Exercise> Please rewrite the items from the line with "Image resolution: width=1379" up to and including the line with "coord(12,135)", replacing "Eyedropper" with "Color Sampler" and leaving everything else unchanged.

Records>
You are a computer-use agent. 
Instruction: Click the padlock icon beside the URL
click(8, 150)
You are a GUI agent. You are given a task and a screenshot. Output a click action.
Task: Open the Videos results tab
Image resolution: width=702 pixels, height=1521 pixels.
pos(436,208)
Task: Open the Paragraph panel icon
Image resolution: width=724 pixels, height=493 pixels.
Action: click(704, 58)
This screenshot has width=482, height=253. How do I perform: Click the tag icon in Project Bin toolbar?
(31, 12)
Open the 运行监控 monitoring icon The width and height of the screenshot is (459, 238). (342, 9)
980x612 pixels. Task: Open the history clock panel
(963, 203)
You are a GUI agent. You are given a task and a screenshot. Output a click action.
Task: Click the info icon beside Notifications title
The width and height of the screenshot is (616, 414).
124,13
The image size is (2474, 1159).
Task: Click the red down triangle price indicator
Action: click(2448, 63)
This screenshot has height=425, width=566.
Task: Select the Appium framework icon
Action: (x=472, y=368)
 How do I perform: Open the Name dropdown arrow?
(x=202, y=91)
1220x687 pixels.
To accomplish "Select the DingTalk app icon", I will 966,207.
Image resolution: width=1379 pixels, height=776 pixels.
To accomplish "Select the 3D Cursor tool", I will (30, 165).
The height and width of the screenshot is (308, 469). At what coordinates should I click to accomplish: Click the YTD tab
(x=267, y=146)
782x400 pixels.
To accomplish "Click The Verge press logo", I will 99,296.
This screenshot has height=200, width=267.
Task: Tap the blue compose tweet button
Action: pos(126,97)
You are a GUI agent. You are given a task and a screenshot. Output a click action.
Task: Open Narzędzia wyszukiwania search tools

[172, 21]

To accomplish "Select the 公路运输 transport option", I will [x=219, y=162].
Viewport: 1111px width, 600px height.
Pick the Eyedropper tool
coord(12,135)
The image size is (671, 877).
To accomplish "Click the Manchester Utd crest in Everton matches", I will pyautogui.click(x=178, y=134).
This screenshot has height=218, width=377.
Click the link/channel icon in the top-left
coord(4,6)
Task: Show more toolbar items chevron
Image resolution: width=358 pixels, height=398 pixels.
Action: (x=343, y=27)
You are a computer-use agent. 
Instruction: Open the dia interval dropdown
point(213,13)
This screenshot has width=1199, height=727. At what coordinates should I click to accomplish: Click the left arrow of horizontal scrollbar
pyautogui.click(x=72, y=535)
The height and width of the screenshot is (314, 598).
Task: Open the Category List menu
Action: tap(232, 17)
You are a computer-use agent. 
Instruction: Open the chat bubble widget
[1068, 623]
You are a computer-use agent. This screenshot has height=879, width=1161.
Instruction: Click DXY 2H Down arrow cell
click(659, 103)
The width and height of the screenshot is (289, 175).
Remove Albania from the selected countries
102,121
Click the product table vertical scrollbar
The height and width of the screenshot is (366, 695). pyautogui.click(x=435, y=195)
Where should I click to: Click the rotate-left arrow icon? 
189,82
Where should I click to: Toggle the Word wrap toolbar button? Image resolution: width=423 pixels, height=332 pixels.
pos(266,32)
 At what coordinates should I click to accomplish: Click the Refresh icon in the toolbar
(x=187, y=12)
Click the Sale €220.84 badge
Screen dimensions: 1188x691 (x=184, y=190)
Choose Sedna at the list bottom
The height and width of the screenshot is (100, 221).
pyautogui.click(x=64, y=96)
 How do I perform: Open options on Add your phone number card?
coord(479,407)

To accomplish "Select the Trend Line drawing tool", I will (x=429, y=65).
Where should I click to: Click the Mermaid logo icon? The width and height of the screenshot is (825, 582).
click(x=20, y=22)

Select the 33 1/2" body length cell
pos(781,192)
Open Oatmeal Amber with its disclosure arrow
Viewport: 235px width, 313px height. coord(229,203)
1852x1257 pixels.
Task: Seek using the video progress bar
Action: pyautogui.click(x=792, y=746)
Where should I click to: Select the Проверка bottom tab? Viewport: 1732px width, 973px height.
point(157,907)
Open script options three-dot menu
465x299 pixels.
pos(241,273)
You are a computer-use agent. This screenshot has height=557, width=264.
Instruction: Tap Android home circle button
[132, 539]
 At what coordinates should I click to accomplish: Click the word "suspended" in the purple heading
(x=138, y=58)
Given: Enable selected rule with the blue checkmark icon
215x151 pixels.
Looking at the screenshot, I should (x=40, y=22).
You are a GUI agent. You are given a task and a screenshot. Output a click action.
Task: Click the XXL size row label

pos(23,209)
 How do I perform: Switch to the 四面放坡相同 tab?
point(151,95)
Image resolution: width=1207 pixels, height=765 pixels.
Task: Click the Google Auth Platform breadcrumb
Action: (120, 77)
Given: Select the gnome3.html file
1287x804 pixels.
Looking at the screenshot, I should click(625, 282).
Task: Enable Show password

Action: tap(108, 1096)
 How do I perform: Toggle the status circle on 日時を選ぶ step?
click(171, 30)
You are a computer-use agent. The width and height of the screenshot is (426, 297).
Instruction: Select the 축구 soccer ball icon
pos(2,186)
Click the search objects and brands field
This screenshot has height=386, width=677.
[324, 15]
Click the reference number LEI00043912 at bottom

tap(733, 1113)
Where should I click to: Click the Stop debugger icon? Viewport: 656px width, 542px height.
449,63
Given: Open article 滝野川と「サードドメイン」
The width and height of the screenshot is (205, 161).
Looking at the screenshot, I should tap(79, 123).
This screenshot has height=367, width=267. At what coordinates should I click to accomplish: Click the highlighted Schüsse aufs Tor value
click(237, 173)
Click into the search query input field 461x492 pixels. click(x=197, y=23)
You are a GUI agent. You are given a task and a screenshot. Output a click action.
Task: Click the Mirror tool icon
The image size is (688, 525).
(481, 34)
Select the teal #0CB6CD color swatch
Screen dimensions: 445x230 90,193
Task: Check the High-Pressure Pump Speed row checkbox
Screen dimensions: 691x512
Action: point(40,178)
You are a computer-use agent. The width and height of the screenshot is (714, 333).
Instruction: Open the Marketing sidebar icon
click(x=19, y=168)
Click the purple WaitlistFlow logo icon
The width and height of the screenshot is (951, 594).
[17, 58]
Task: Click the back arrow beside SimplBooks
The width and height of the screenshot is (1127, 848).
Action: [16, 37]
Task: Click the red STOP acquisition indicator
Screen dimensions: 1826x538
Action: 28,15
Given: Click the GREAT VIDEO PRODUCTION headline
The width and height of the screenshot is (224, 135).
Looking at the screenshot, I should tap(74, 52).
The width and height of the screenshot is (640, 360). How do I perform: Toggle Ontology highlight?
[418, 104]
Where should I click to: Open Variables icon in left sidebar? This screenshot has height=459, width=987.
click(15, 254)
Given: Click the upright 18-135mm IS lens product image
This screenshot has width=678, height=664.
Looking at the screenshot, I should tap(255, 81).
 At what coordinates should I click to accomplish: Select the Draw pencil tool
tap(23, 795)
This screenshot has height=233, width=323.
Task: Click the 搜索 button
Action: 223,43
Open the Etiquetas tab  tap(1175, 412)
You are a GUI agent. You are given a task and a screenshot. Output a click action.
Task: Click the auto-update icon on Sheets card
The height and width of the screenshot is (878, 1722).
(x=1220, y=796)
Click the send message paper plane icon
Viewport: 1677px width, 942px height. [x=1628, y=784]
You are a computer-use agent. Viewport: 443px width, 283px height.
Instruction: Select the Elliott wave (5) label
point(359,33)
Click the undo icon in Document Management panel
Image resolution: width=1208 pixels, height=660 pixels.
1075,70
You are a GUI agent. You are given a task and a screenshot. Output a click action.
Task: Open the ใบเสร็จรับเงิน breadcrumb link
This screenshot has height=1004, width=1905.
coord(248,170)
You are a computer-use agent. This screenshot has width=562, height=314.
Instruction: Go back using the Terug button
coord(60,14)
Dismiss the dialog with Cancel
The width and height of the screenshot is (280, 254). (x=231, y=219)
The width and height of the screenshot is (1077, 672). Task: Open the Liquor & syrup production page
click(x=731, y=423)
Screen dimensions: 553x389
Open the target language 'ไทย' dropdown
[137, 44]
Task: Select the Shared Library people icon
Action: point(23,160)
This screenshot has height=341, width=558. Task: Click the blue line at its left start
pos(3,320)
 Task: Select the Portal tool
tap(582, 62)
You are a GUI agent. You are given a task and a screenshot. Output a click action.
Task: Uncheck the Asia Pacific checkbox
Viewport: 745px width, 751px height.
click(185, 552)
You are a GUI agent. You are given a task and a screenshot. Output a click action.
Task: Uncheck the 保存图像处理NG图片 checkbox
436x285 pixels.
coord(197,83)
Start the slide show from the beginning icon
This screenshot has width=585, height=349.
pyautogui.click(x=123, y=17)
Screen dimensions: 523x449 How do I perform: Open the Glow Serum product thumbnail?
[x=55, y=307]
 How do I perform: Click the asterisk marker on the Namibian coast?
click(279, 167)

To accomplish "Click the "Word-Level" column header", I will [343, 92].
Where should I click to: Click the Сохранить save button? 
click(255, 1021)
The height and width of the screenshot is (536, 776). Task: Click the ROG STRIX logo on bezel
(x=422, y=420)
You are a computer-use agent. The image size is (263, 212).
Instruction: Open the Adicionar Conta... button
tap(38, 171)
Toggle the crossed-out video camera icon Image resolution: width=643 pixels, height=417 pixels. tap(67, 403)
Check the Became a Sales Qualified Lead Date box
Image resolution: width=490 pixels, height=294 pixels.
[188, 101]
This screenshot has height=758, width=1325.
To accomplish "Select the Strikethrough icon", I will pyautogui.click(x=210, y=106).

Task solution>
Image resolution: width=1379 pixels, height=776 pixels.
To accomplish "Select the 3D Cursor tool", I will (30, 165).
The height and width of the screenshot is (308, 469). At what coordinates should I click to accomplish: Click the YTD tab
(x=267, y=146)
782x400 pixels.
To accomplish "Click The Verge press logo", I will 99,296.
This screenshot has height=200, width=267.
Task: Tap the blue compose tweet button
Action: pos(126,97)
You are a GUI agent. You are given a task and a screenshot. Output a click action.
Task: Open Narzędzia wyszukiwania search tools

[172, 21]

To accomplish "Select the 公路运输 transport option", I will [x=219, y=162].
Viewport: 1111px width, 600px height.
Pick the Color Sampler tool
coord(12,135)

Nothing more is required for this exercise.